I move cross country every few years, and let me tell you that catcalling is everywhere. I'm currently in a very liberal area of a western state and I have never experienced this much catcalling anywhere else.

New Yorkers have it down to a science though. Almost to the point where it doesn't register as an insult, just a greeting.
 
I move cross country every few years, and let me tell you that catcalling is everywhere. I'm currently in a very liberal area of a western state and I have never experienced this much catcalling anywhere else.
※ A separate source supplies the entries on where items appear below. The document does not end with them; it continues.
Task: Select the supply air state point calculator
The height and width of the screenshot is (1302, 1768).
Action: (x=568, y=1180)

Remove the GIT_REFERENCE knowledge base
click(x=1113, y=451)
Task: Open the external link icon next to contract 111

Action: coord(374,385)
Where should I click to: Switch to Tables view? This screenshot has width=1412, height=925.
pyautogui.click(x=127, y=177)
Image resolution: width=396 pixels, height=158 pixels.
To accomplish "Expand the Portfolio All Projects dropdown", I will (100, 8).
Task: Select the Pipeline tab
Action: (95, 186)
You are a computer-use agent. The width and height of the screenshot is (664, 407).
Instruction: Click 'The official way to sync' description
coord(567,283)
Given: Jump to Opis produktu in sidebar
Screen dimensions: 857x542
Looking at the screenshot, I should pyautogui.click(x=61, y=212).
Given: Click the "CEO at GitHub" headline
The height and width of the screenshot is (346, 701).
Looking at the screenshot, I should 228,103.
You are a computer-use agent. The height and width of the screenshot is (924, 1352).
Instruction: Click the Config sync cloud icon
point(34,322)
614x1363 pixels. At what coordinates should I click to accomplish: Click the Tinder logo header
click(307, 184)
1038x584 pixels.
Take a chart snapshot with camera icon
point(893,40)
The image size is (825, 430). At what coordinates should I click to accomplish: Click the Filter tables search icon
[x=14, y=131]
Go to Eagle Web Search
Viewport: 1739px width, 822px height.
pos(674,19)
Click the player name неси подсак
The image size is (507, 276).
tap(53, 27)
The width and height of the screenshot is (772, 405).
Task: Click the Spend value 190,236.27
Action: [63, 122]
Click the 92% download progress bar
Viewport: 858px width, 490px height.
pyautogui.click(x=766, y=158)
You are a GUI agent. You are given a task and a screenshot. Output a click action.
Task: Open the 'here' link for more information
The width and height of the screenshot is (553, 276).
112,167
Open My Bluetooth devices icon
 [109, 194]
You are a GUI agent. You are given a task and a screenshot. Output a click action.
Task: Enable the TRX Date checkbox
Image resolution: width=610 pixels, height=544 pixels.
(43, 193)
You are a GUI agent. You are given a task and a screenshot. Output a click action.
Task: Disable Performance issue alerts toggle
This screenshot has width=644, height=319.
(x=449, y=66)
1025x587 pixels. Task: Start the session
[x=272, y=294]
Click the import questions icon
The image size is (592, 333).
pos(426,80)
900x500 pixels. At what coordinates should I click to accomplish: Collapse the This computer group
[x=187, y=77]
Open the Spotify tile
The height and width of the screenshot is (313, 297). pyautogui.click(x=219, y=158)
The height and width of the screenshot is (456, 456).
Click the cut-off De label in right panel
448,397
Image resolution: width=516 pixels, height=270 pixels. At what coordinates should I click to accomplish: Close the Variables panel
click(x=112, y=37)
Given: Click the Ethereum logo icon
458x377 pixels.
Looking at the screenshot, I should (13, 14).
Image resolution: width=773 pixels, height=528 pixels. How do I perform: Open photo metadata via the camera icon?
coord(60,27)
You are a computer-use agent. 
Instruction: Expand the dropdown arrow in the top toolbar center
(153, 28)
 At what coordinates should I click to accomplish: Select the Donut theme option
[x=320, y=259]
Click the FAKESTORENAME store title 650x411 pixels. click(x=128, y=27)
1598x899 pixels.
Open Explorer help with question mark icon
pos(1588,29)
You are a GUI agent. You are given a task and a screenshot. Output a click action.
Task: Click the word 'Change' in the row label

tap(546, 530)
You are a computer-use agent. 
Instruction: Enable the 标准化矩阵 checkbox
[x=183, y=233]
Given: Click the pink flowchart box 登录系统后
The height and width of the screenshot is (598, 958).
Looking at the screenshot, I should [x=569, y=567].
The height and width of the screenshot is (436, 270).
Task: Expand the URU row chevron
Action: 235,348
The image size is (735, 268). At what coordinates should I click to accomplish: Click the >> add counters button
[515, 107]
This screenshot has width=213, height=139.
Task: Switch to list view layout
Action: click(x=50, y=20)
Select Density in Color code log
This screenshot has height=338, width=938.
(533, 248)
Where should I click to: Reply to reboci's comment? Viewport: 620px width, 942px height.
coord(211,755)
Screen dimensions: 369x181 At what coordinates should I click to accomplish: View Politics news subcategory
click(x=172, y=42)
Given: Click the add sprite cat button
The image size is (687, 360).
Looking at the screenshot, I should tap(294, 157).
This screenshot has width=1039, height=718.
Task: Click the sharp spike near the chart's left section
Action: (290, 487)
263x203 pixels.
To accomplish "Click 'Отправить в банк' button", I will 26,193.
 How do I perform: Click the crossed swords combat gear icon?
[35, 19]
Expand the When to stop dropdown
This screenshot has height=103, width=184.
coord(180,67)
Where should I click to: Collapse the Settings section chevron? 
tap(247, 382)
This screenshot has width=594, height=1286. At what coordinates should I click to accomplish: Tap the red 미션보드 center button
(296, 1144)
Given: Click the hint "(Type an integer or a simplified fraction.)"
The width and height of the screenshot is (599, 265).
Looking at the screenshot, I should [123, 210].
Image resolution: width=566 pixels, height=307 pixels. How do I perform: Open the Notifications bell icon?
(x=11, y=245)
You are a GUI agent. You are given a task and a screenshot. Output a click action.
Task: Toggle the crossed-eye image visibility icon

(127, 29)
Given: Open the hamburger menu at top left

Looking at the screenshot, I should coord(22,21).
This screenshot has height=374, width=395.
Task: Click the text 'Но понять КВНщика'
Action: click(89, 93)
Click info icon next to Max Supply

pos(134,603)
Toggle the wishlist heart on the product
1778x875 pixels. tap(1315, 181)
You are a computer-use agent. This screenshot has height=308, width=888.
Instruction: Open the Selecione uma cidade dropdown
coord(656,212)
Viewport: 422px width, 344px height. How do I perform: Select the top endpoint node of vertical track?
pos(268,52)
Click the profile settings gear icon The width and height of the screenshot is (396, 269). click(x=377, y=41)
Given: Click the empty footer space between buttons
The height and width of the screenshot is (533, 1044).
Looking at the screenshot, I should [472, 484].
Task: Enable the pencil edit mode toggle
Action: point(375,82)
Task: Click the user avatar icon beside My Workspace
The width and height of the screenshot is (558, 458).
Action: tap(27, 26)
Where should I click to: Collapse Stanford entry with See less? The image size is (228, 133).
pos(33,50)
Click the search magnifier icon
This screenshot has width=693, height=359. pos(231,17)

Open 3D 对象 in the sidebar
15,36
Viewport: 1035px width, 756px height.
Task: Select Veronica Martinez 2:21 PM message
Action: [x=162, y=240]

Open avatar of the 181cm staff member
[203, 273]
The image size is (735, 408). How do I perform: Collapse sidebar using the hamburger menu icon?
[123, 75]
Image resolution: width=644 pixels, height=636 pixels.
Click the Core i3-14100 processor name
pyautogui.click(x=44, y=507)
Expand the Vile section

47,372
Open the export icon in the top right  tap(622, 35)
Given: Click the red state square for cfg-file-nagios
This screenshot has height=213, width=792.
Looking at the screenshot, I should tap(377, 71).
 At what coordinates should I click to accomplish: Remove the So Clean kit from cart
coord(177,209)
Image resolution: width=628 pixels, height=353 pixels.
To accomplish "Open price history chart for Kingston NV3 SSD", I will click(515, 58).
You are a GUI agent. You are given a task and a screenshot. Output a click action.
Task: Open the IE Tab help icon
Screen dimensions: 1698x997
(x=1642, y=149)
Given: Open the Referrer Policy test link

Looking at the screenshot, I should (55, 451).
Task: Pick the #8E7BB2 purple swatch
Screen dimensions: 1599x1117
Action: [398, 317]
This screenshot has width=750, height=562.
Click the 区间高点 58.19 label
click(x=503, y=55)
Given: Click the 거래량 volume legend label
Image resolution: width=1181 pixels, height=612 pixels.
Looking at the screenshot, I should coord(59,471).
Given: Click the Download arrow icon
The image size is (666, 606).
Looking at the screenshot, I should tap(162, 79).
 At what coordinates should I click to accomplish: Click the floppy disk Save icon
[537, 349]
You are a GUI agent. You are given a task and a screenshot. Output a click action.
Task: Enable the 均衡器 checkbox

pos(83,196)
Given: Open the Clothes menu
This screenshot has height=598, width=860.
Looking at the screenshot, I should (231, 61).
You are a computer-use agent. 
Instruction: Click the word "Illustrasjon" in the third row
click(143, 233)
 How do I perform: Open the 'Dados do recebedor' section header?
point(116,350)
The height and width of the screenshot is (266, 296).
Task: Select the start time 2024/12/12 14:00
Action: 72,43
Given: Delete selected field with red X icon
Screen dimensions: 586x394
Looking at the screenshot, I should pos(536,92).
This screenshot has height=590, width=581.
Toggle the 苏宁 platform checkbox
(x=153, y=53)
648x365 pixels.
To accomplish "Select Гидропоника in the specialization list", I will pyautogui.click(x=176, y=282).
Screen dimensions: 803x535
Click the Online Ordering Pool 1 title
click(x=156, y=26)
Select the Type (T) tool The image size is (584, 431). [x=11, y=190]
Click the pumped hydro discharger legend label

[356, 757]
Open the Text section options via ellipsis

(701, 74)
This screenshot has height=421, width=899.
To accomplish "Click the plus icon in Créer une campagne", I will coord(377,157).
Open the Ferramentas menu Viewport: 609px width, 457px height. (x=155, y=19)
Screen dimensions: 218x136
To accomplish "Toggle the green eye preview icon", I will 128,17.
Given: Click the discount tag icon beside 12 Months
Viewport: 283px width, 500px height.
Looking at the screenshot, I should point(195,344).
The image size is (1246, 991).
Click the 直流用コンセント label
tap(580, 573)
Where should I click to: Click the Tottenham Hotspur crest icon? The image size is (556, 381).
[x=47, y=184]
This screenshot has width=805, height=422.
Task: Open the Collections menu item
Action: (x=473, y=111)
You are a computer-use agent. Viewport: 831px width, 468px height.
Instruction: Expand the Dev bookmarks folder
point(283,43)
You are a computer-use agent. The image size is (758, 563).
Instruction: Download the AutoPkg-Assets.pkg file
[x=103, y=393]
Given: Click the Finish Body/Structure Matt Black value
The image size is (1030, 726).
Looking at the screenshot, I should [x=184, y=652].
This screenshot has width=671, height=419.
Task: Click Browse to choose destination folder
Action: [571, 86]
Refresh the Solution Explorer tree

New Yorkers have it down to a science though. Almost to the point where it doesn't register as an insult, just a greeting.
Around where I live in the Upper Midwest, you just get the random douchebags who roll down their windows to yell random insults at pedestrians just to be assholes.
 
I move cross country every few years, and let me tell you that catcalling is everywhere. I'm currently in a very liberal area of a western state and I have never experienced this much catcalling anywhere else.

New Yorkers have it down to a science though. Almost to the point where it doesn't register as an insult, just a greeting.
Well you said it, you're in a very liberal area, which would be influenced by liberal big city culture, which is where this shit comes from. I mean I have been catcalled before, but it was usually when I was a tourist somewhere other than the midwest.
 
I guess she's partly behind the "intersectionality" thing that black feminists used to shame white feminists for ignoring them.
Interestingly when I went to college there was a lot of good conversation about whether or not intersectionality was a good thing. It mostly had to do with feminism in the Middle East and in Asia (particularly South Korea.) South Korea got a lot of discussion because it's a westernized country and still incredibly patriarchal, and the women there typically reject western feminism.

So the question was basically is intersectionality just another form of western colonialism or not. Since it's basically saying what we as western academics think is good is also good for women in South Korea they just don't know it yet. Unfortunately this line of thinking seems to have died out. Probably because it made people uncomfortable.